TEKST DO PRZECZYTANIA:
——————
Mogąc wszystko, co zrobisz?
Zapewne coś niemożliwego. Na przykład podskoczysz i z zaczniesz latać, albo wreszcie odważysz się zagadać do swojej sympatii bez ryzyka odrzucenia. Brzmi fajnie, prawda?
Powiem Ci coś. To wszystko jest możliwe, bo jedynym ograniczeniem we śnie jest Twoja wyobraźnia. Jeśli uwierzysz we śnie, że jesteś kuloodporny, to wszystkie pociski będą się od Ciebie odbijać, a jak tylko zapragniesz stać się gwiazdą, wystarczy, że o tym pomyślisz.
Sny są kształtowane przez naszą podświadomość, ale można na nie wpływać. Wystarczy obudzić we śnie swoją świadomość. Takie zjawisko nazywa się świadomym snem.
Czy nie fajnie byłoby móc spróbować wszystkiego bez ograniczeń? Szaleć w każdy możliwy sposób? Wybrać się na darmową wycieczkę po księżycu lub Marsie? A może wolisz wybrać się na Wenus, albo do samego nieba by pogadać z aniołami lub zmarłymi bliskimi? Wielbiciel fizyki mógłby w świadomym śnie uciąć sobie pogawędkę z Einsteinem, fanka „Zmierzchu” miałaby Pattinsona tylko dla siebie, a zapewne 90% męskiej populacji bardzo chętnie zaciągnęłoby do łóżka Megan Fox. Dość istotne jest by w tej chwili wspomnieć, że we śnie wszystko odczuwa się intensywniej ;D
Sen może być świetną rozrywką, ale może także pomóc zrozumieć samego siebie. Wyobraź sobie, że we śnie spoglądasz w lustro i zaczynasz rozmawiać ze sobą o swoich problemach. Któż doradzi Ci lepiej niż własna podświadomość?
——————
[Wpisy ze zbioru danych]
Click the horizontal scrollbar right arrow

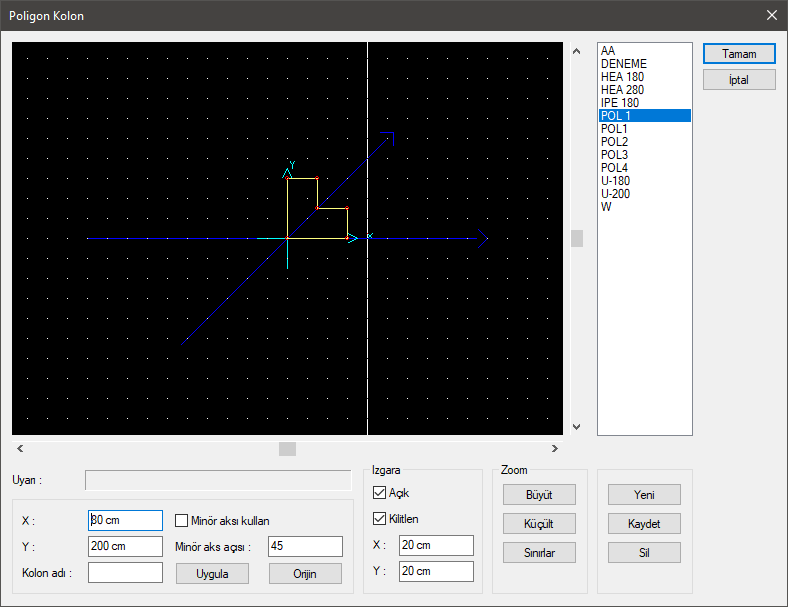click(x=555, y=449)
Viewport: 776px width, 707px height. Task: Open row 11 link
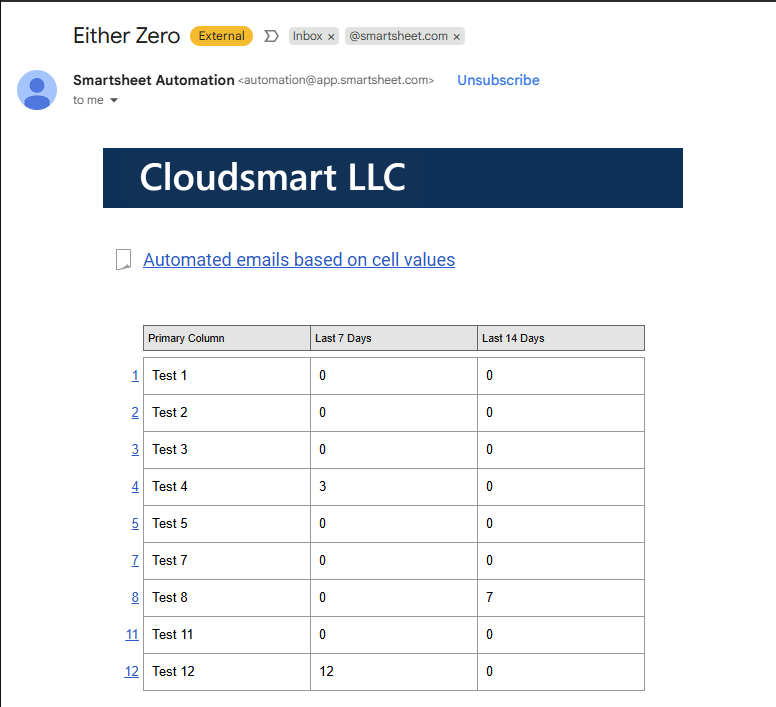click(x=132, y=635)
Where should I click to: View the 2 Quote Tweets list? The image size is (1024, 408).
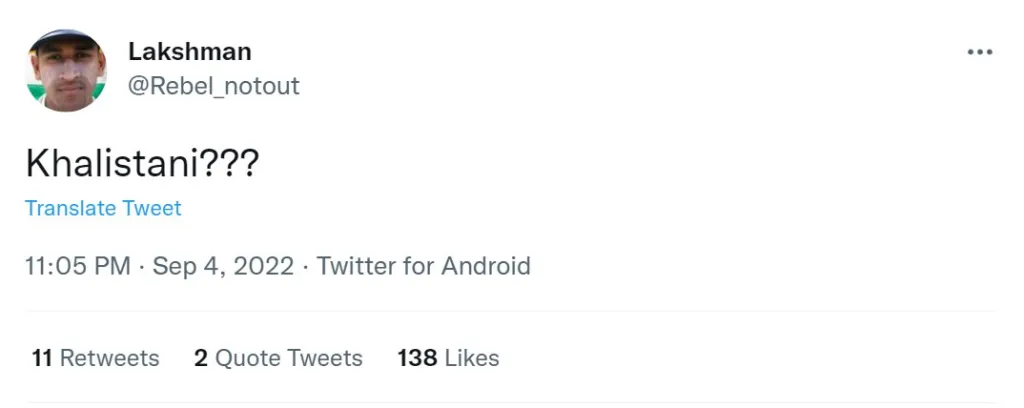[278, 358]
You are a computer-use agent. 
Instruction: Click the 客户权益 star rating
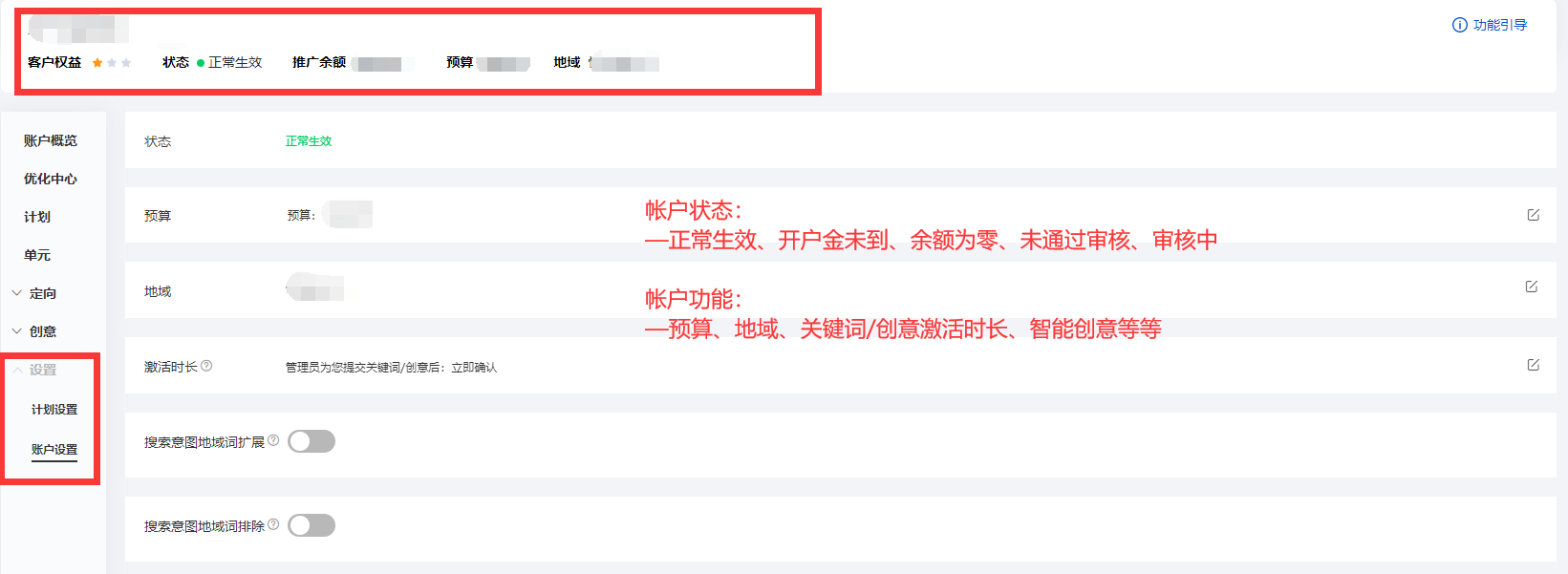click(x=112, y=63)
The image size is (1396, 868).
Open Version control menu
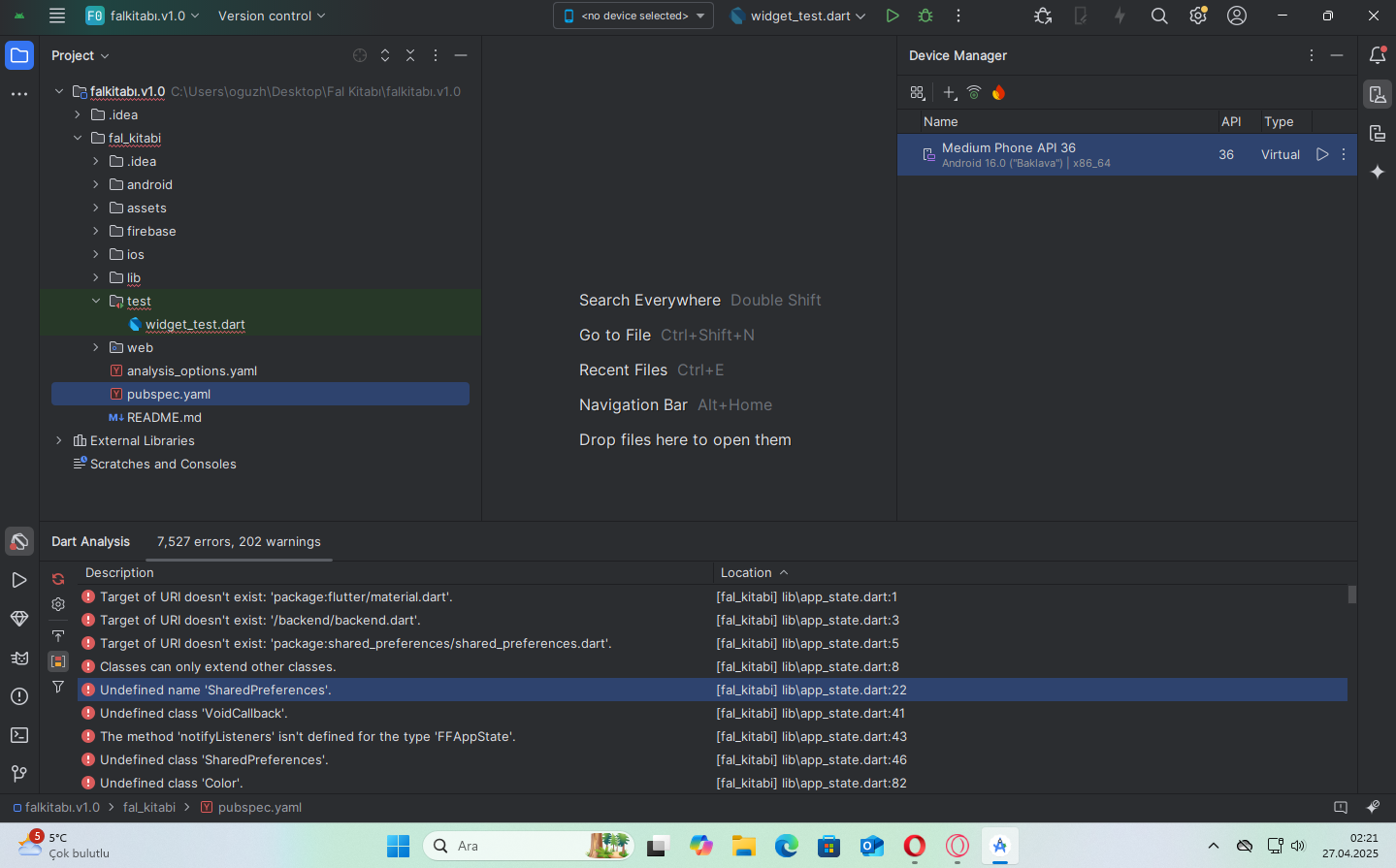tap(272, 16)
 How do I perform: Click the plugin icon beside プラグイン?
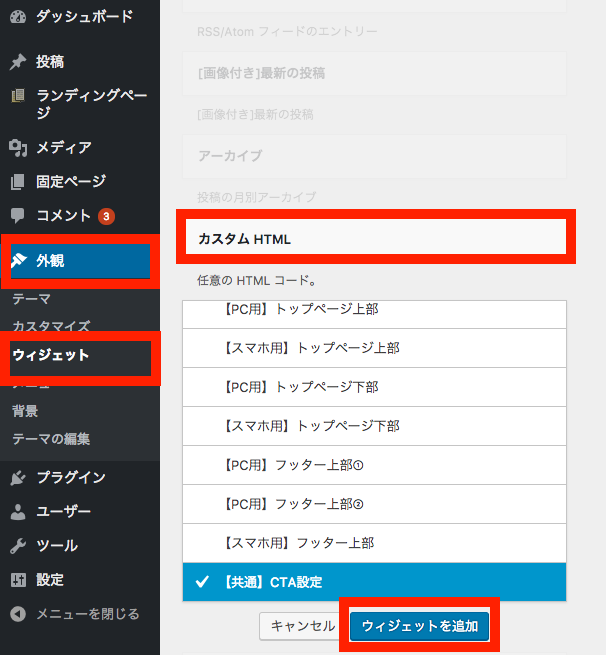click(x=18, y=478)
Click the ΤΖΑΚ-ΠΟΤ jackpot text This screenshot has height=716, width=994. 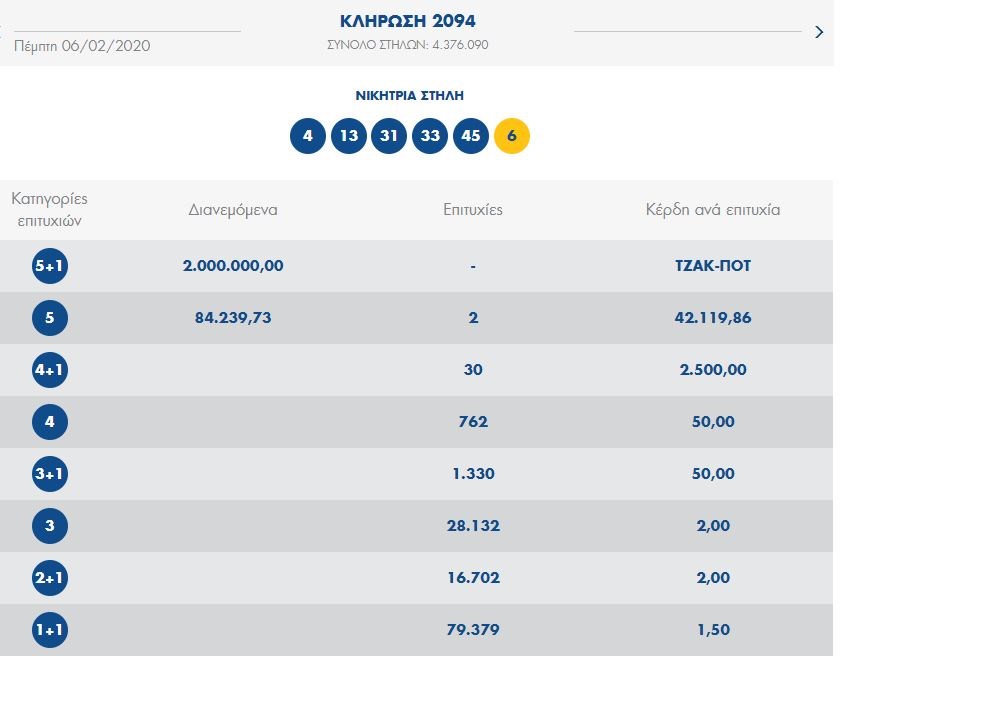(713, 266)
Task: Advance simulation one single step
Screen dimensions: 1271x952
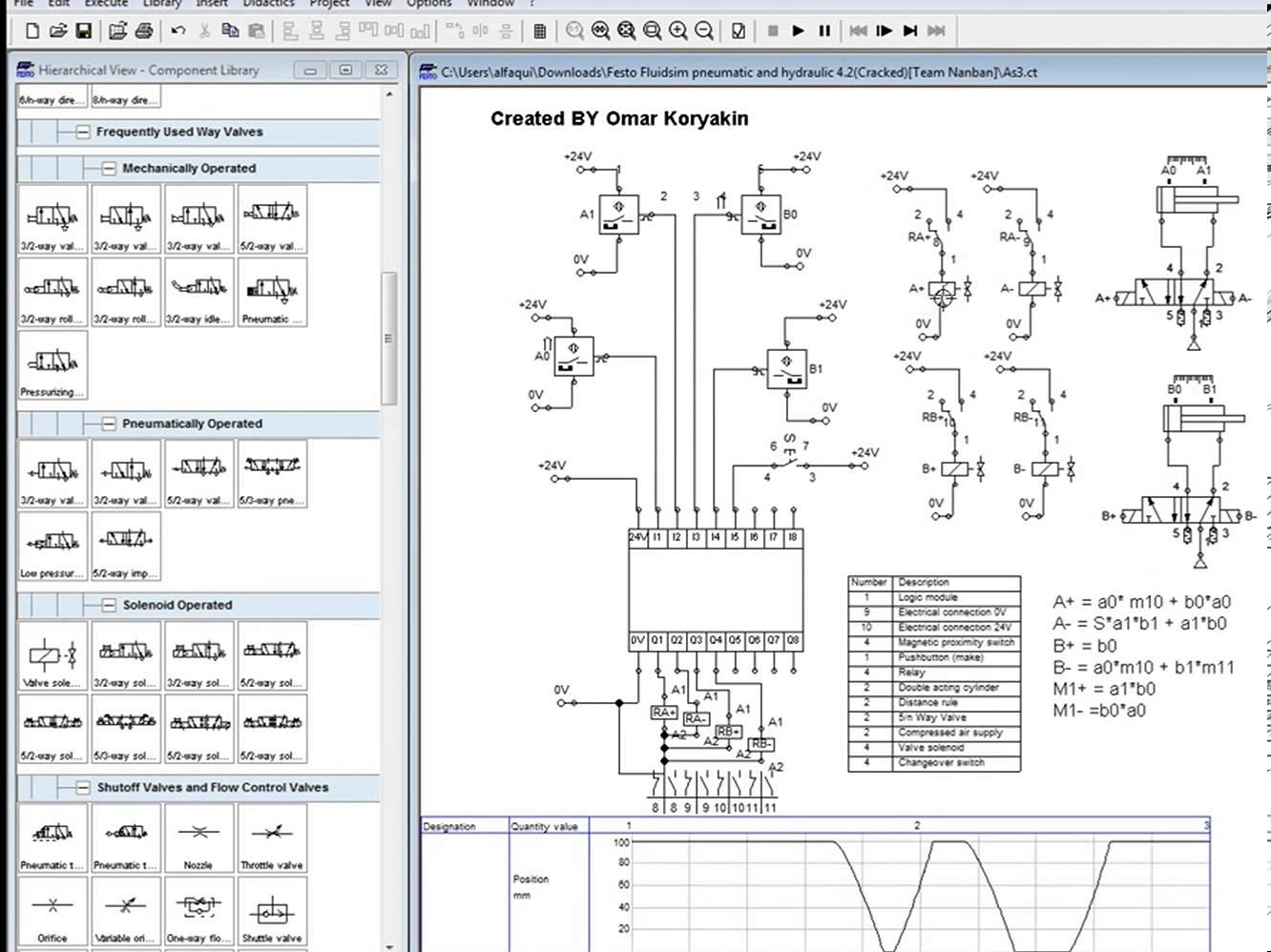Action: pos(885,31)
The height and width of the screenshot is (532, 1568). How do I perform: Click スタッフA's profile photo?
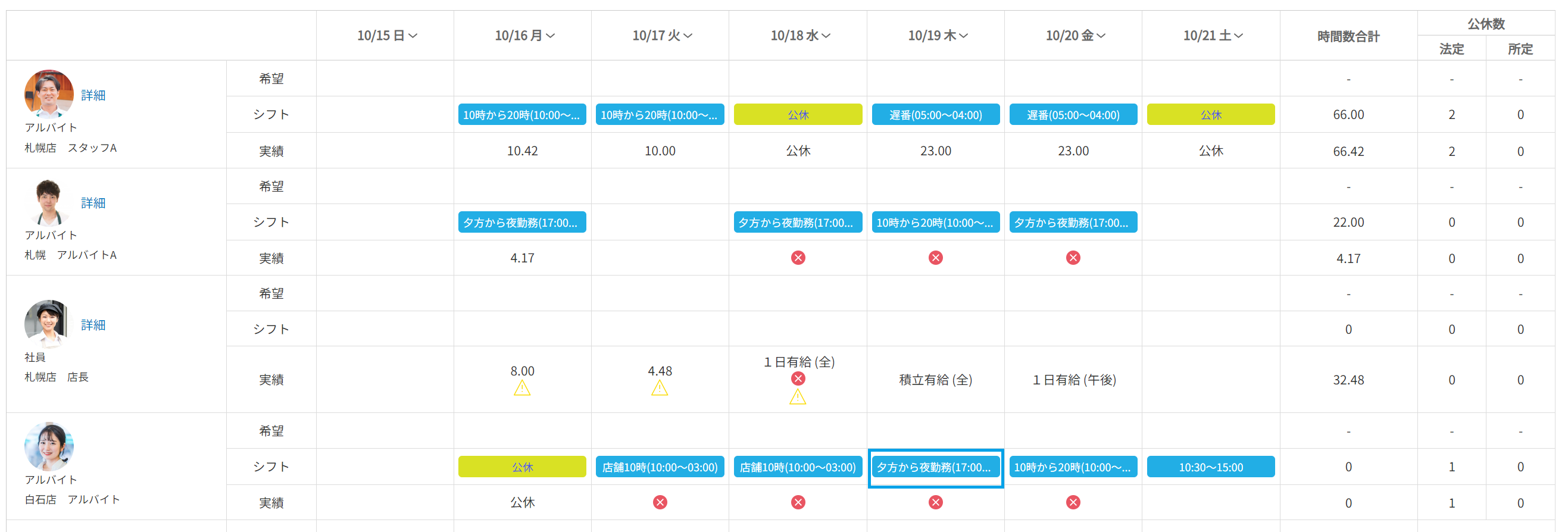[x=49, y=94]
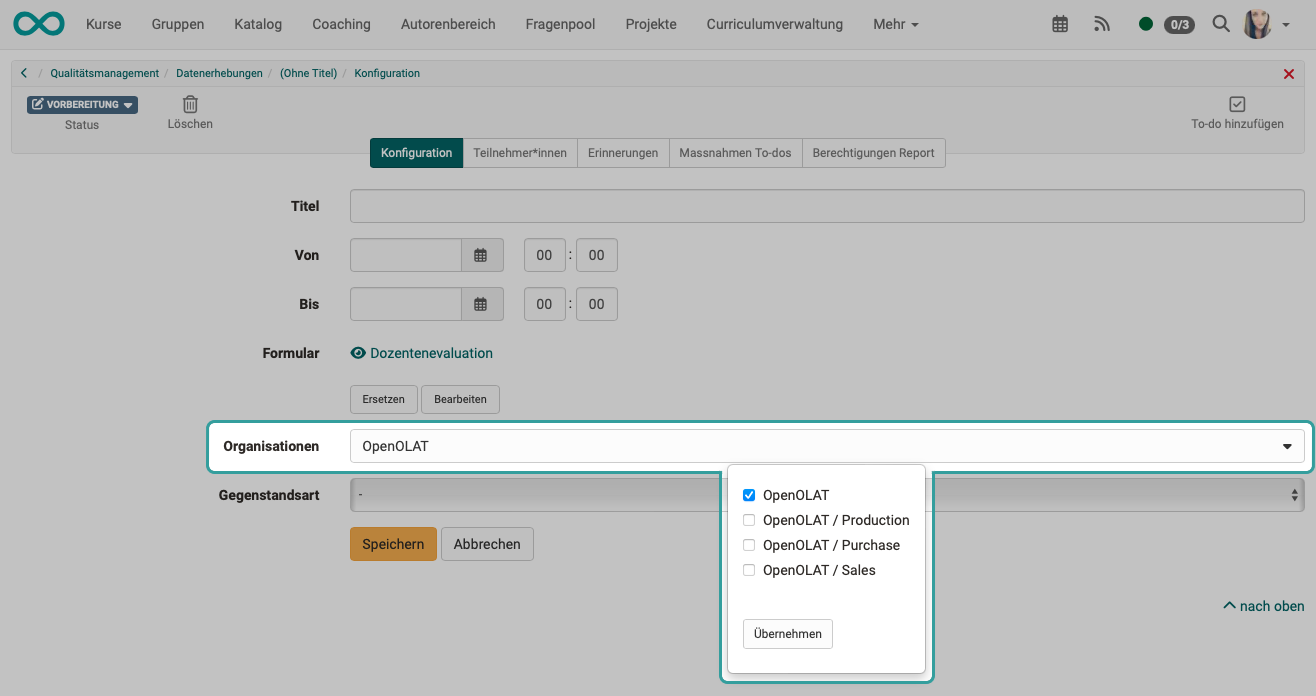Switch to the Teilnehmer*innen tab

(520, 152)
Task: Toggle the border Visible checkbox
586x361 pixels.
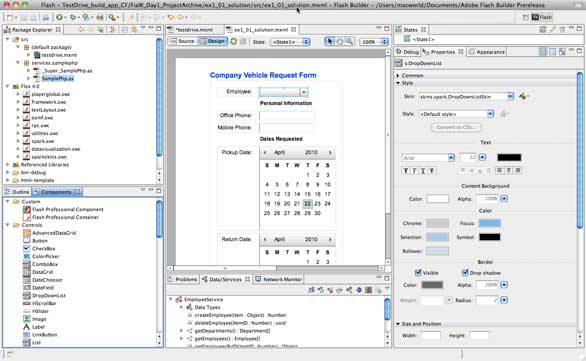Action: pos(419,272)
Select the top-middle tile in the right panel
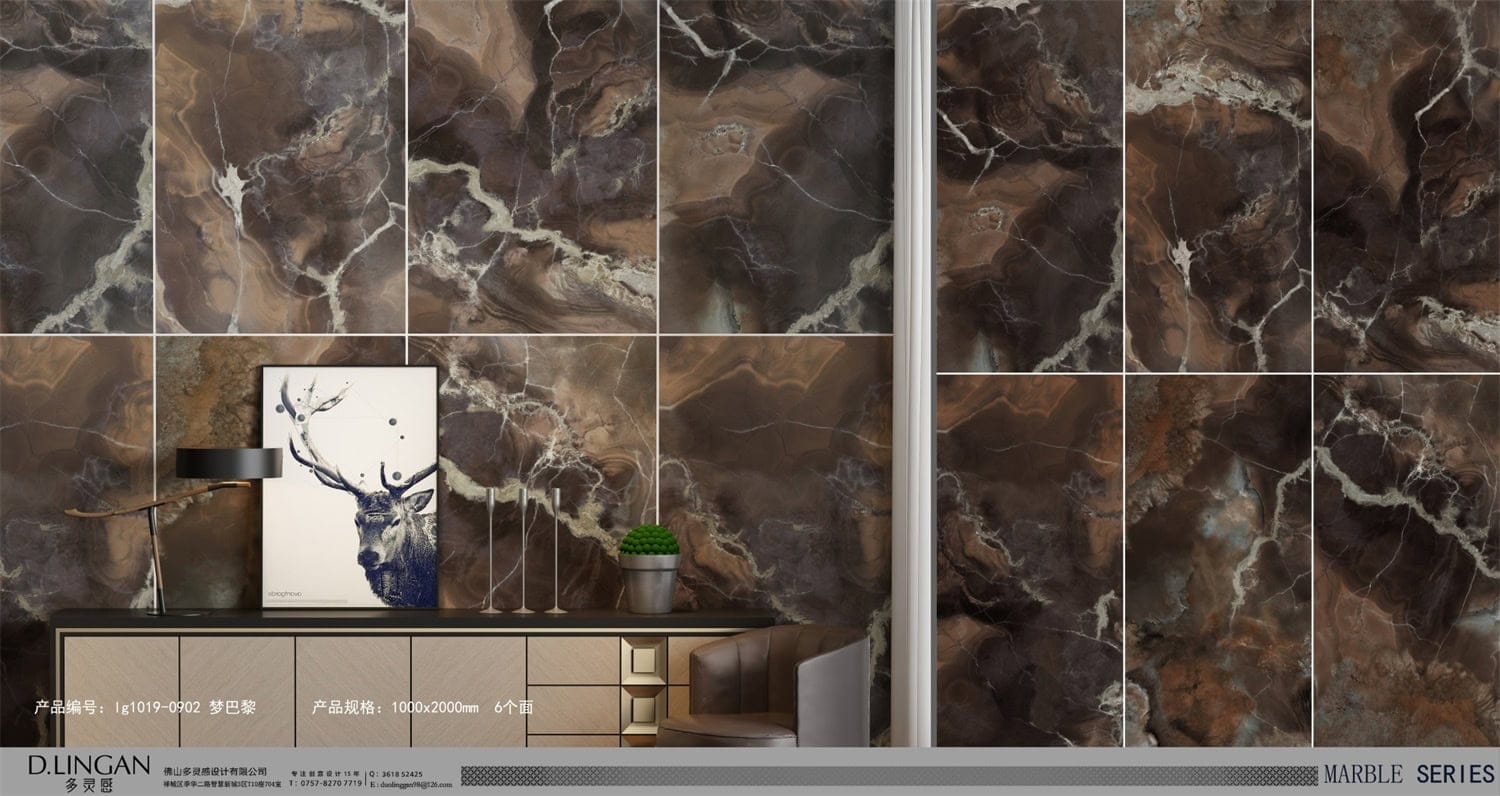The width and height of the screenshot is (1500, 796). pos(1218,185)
——————
ZADANIA DO WYKONANIA:
(A) Czy te stwierdzenia zgadzają się z tekstem o świadomych snach? Przy każdym odpowiedz „tak” lub „nie” i przytocz dosłownie rozstrzygające słowa tekstu. (i) Jedynym ograniczeniem we śnie jest wyobraźnia. (ii) Na sny nie można w żaden sposób wpływać. (iii) We śnie wszystko odczuwa się słabiej.
(B) Wznów tekst o świadomych snach i dopisz jego dalszy ciąg, zaczynając po ostatnim zdaniu.
Wpisy nie mają żadnego związku z tekstem o świadomych snach.

UDZIELONE ODPOWIEDZI:
(A)
(i) Tak: „jedynym ograniczeniem we śnie jest Twoja wyobraźnia”.
(ii) Nie: „Sny są kształtowane przez naszą podświadomość, ale można na nie wpływać”.
(iii) Nie: „we śnie wszystko odczuwa się intensywniej”.

(B)
Sen daje wiele możliwości, a świadome śnienie nie jest bajką, wiele osób z prawdziwego zdarzenia mówi, że da się tego nauczyć, każdy może.
Ja osobiście jestem dopiero w początkowej fazie nauki świadomego śnienia, ale już po czterech dniach zaczynam odczuwać pierwsze efekty.
Umiejętność świadomego śnienia raz nauczona, zostaje nam do końca życia. Skoro i tak musimy spać, to dlaczego by nie zmienić tego w przyjemność? ;D

Zainteresowałam Cię choć trochę możliwościami?
Google nie gryzie ;]
Każdy może spróbować, nie ma nic do stracenia, za to do zyskania… cały świat możliwości!

208 komentarzy

  1. nie kręci mnie to… moje sny są jakie są, biorą się z podświadomości, tak, i swoją symboliką pomagają mi.

    • A skąd wiesz jaką maja symbolikę? czyżby sennik pomagał?

      • o_O nigdy w życiuwszystko interpretuję w swój własny abstrakcyjny sposób

        • Tyle dobrze, bo senniki są jak… horoskopy, same brednie.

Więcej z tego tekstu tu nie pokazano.